Continue the white paper on series drive for LED and laser diode burn-in, starting right after its last line.

TEXT SHOWN Block Start

High volume LED (Light Emitting Diode) and Laser Diode applications often employ a parallel circuit configuration in which each device is powered individually using a simple linear regulator and a common low voltage bulk power source. For low power devices where current drive requirements are simple enough to be met with a resistor or monolithic regulator IC, this method is sufficient.
|Figure 1: Series Mounted LEDs Undergoing Stress Screening|
Considering higher power devices, the parallel drive scheme suffers from high losses in the regulators and other system components resulting in high costs. To reduce energy costs, devices can be arranged in a series circuit and driven with a single high compliance voltage regulator. This arrangement is much more efficient and leads to higher reliability. When properly implemented, series drive systems reduce electricity usage by over 60%. Series systems also allow for sophisticated drive and control, thus providing the ability to meet the complex specifications and test recipes for today and in the future. This white paper describes the benefits and energy savings when using the series method for high power LED and laser diode burn-in and stress test
In a typical LED environmental stress screening or burn-in system, large numbers of LEDs are powered under room temperature or elevated operating temperature conditions (see Figure 1). The LEDs may be operated in one of many modes:
• Constant current mode such as that used in automobile headlamps;
• Pulsed mode meeting the needs of applications where flashing is important;
• Proprietary recipe where specific operating conditions must be validated.

TEXT SHOWN Block End
PROVIDED INFORMATION Block Start

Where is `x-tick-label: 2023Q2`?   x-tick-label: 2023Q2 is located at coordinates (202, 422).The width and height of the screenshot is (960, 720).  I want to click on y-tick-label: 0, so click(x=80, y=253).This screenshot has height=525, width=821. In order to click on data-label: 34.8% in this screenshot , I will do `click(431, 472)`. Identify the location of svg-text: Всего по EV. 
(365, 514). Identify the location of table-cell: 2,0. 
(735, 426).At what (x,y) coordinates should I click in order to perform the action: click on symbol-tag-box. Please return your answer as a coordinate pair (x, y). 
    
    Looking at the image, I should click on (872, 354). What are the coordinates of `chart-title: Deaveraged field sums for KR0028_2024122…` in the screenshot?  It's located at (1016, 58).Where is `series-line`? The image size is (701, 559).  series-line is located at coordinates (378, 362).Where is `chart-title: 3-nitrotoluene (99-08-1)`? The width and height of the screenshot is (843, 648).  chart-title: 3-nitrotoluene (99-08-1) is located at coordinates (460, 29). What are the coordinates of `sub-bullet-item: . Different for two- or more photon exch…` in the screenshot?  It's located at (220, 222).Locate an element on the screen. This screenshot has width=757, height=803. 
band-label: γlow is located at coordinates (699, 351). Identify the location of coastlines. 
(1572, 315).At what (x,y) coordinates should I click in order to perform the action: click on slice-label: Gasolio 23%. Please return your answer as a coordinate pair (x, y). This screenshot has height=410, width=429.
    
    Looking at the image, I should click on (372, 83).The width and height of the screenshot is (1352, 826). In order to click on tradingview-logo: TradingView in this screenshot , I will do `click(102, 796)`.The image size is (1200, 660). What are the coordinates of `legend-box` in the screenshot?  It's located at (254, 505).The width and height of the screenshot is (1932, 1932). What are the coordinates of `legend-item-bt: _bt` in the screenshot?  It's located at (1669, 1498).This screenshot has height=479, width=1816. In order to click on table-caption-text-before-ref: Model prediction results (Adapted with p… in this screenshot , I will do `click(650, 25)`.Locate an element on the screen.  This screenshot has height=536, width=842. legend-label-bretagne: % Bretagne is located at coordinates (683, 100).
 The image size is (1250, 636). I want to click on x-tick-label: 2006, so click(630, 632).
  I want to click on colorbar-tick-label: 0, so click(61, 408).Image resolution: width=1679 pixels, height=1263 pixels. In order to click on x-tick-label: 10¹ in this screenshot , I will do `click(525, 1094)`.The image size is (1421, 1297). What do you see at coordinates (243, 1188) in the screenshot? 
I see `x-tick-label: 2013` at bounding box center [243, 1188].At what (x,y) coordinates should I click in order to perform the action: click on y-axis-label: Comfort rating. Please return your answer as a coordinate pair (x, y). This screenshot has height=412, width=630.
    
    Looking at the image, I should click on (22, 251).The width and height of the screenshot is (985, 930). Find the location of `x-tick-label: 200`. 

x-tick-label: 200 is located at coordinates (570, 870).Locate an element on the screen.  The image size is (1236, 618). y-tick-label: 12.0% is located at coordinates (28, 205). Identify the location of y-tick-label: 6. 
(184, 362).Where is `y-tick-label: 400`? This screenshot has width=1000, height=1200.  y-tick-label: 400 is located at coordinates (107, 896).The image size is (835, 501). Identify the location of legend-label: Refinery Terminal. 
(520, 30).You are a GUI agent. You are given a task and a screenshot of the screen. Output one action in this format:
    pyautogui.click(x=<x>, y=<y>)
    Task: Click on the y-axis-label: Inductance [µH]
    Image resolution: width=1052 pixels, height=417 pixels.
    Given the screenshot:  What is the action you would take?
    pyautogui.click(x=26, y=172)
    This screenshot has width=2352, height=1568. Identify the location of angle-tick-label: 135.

PROVIDED INFORMATION Block End

— TASK RESPONSE —
The drive current is often elevated beyond the device's normal operating current. Current regulation is important as is thermal control. Usually these applications employ temperature chambers or thermal platforms to regulate the LED temperature. Heat removal is a big issue, especially with high power LEDs, as each device dissipates 1W or more. In large-scale operations, tens of kilowatts of power are consumed by hundreds of devices. Adding to this power dissipation is the power overhead, which consists of losses in the drive circuitry and the power needed for air conditioning and thermal control systems. This power overhead often exceeds the power driven to the devices themselves.
Parallel Drive System Requires High Current Supplies and Wiring
Using a parallel drive scheme, each LED is powered from a separate current regulator. At low currents a simple resistor can be used to regulate current. At higher powers a linear regulator is often used to provide a more accurate current. Each regulator is fed from a common bulk power source. Since the regulators are all in parallel, the total current draw from the bulk source is the sum of all the regulator currents. Figure 2 shows a typical design for a single 40 LED load board; note the current draw from the bulk power supply is 40 x If. In a typical LED burn-in system with ten 40 device load boards and with each device running at 1A current, the bulk power supply would need to supply 400A to the regulators. At 2A, 800A would be required.
|Figure 2: Parallel LED Drive Requires High Current|
Losses in Parallel Drive System
There are three main power losses in a parallel drive system: 1) losses in the linear current regulators, 2) losses in the cabling to the regulators, and 3) losses in the bulk power supply.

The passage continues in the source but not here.